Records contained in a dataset
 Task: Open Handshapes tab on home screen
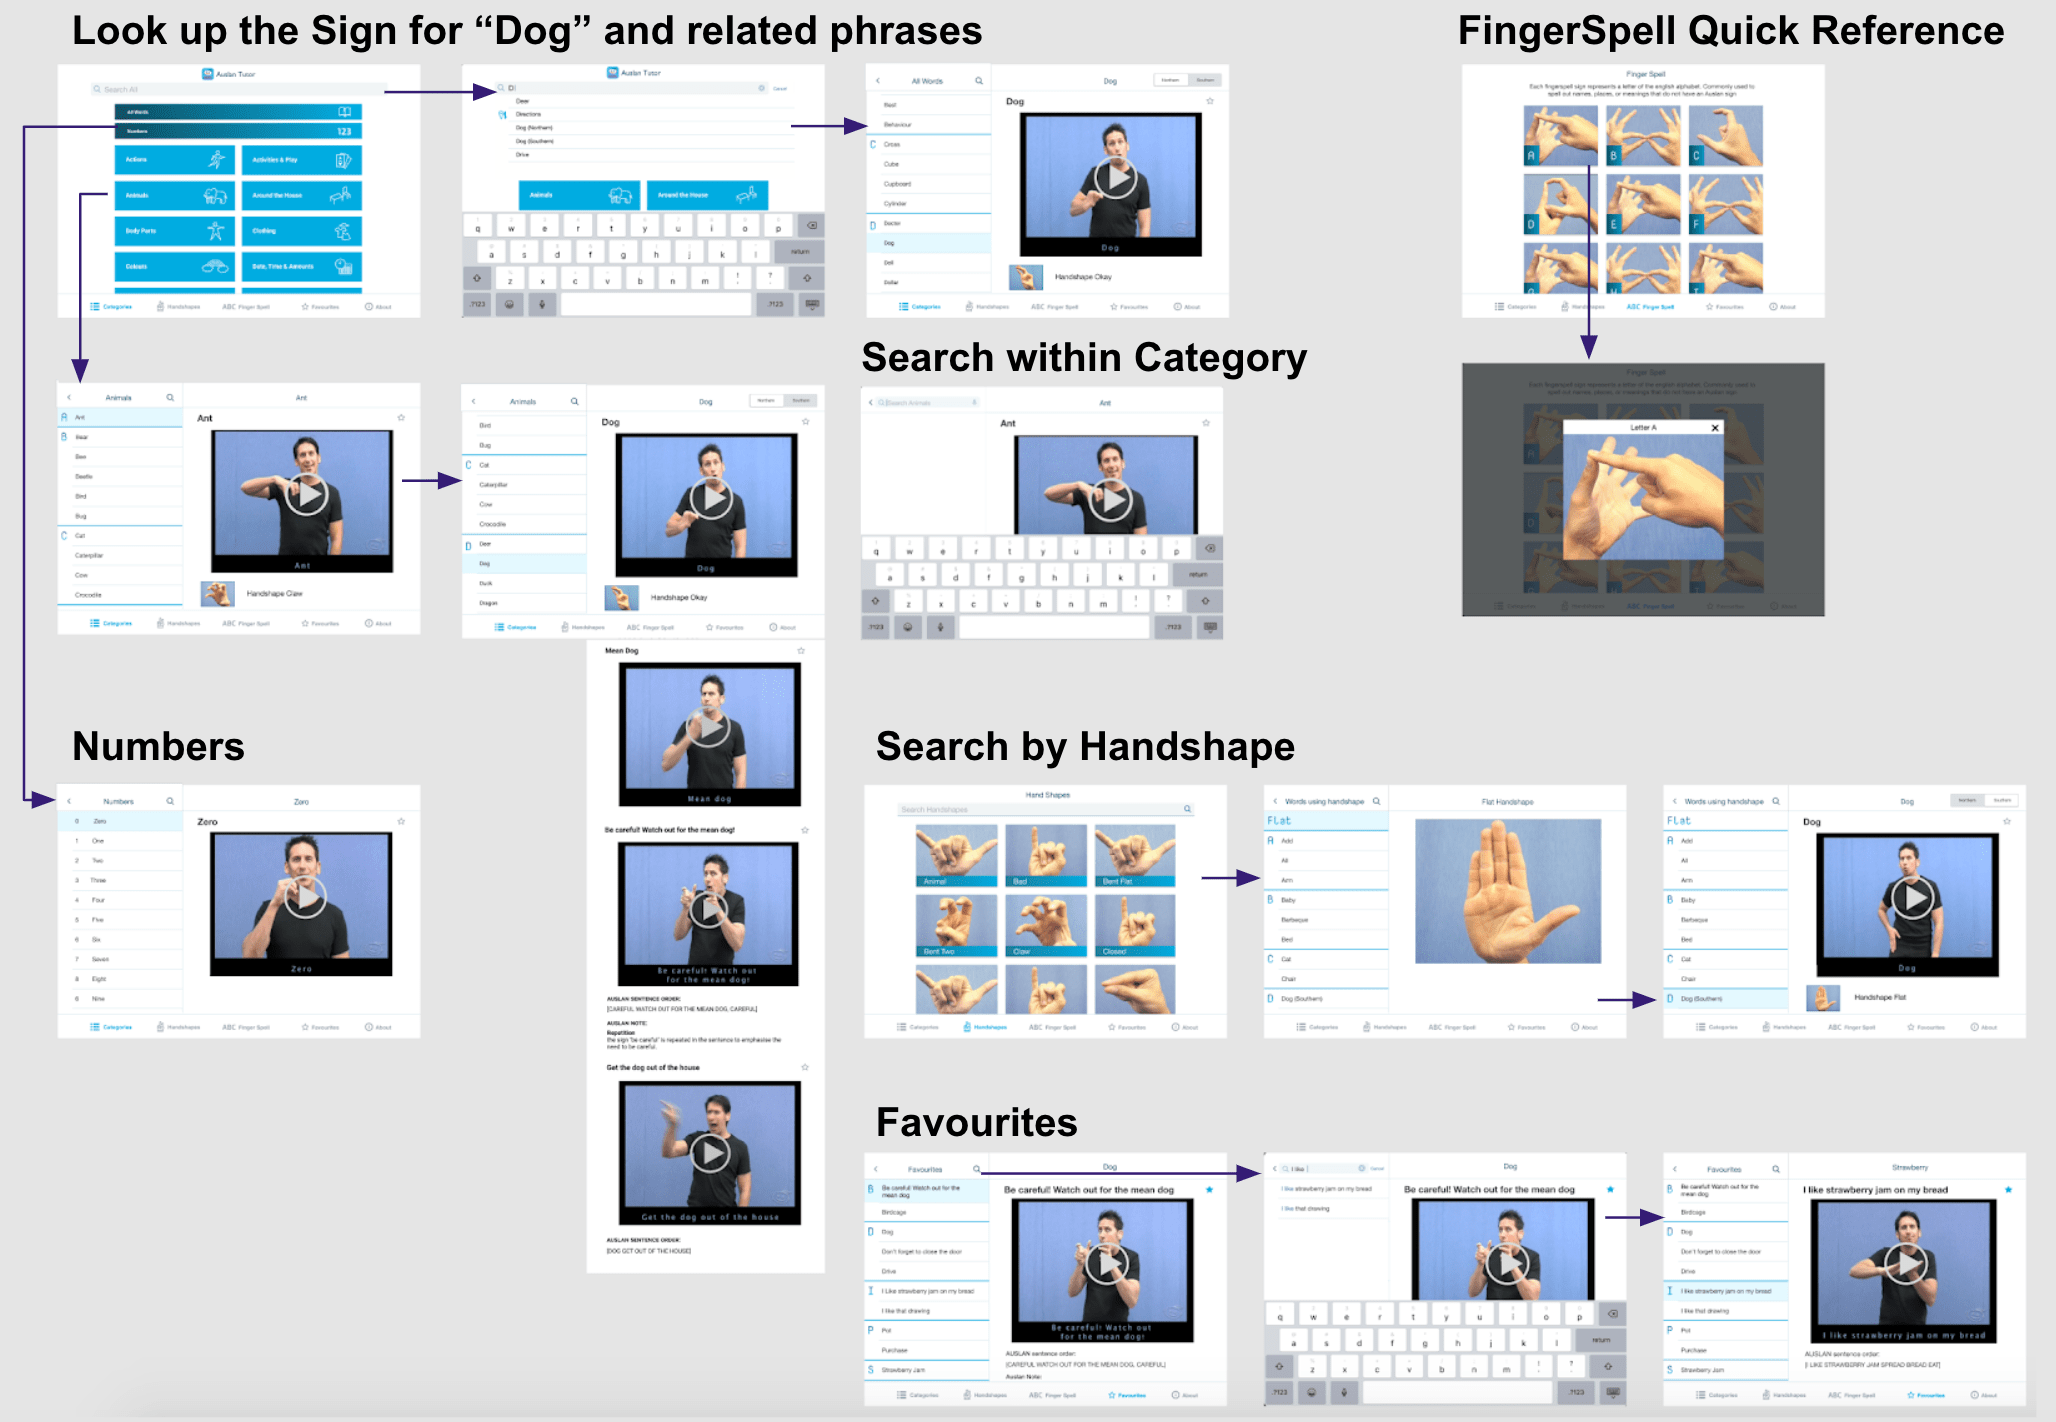[x=178, y=307]
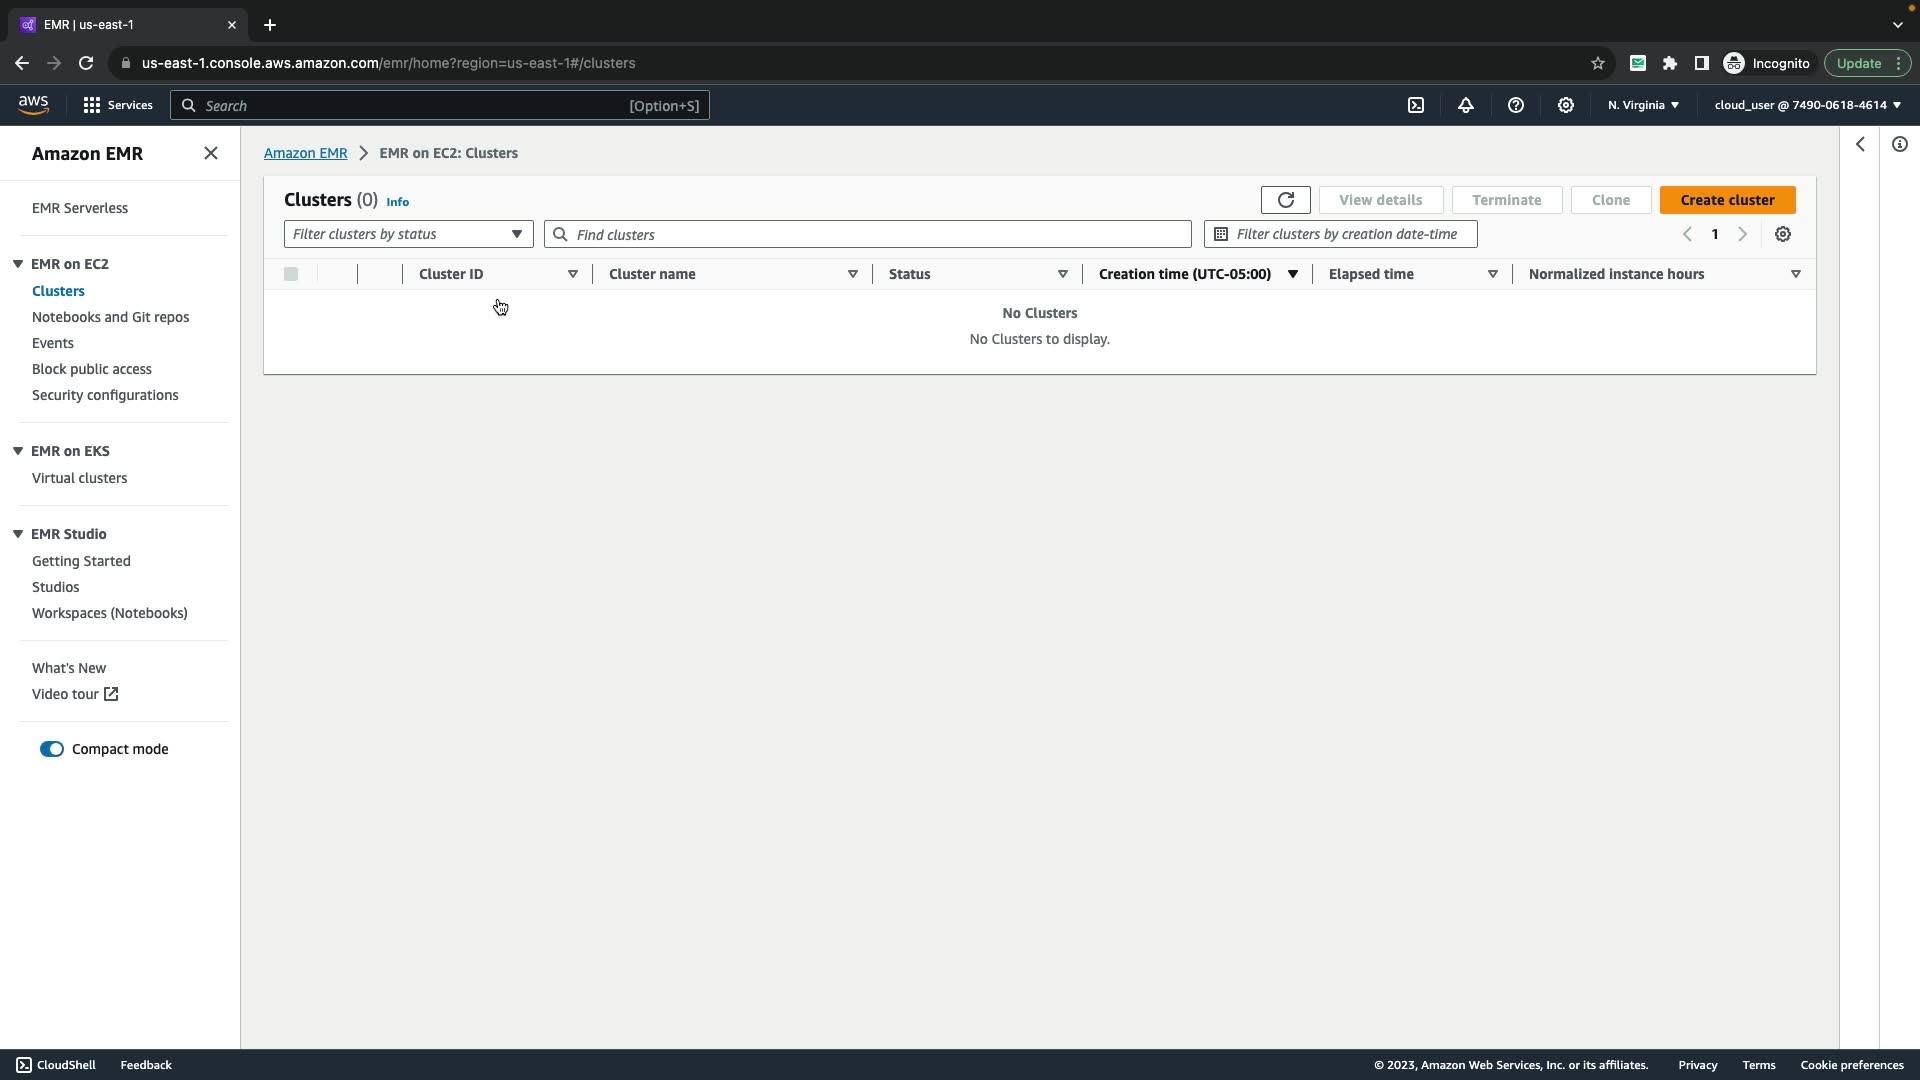The height and width of the screenshot is (1080, 1920).
Task: Open Filter clusters by status dropdown
Action: click(408, 234)
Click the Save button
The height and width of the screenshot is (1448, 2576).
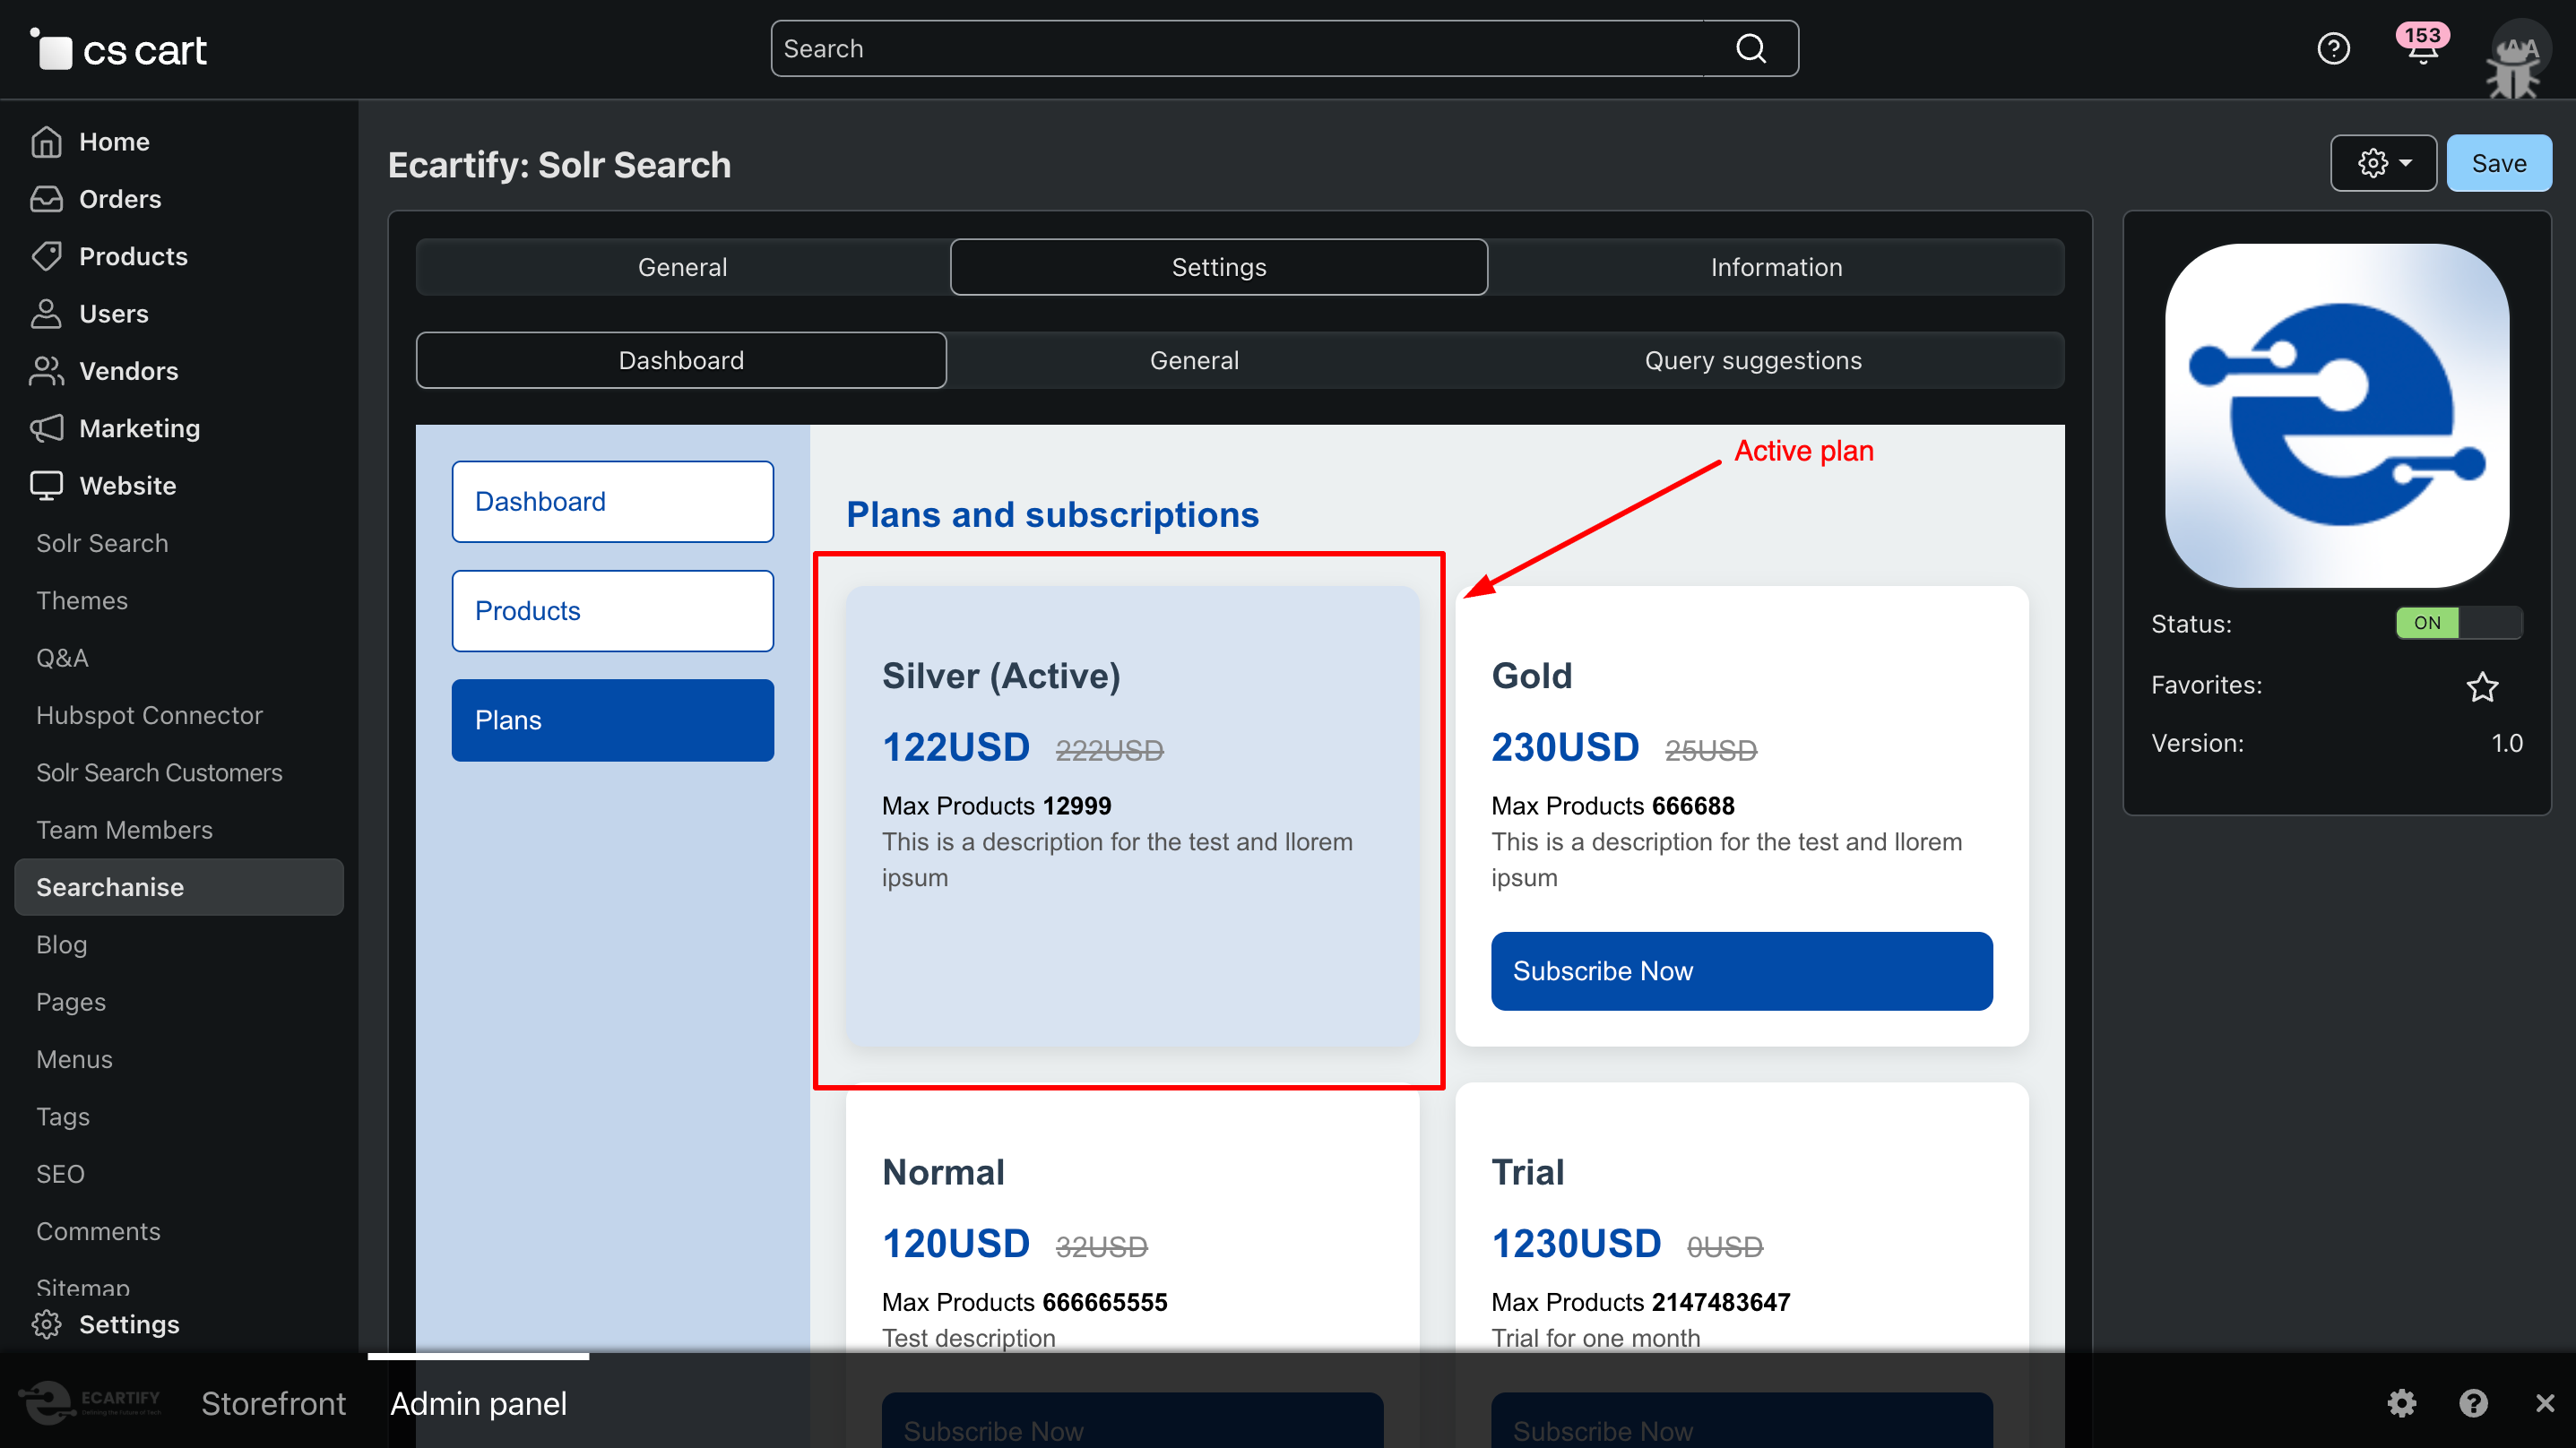(2498, 163)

> Instructions for the task
Output every record above word for word, omitting any pictures they contain.

> Output for this exercise
 Task: Open Handshapes tab on home screen
[x=178, y=307]
The height and width of the screenshot is (1080, 1920).
Task: Open Filter clusters by status dropdown
Action: click(408, 234)
Click the Save button
The height and width of the screenshot is (1448, 2576).
(2498, 163)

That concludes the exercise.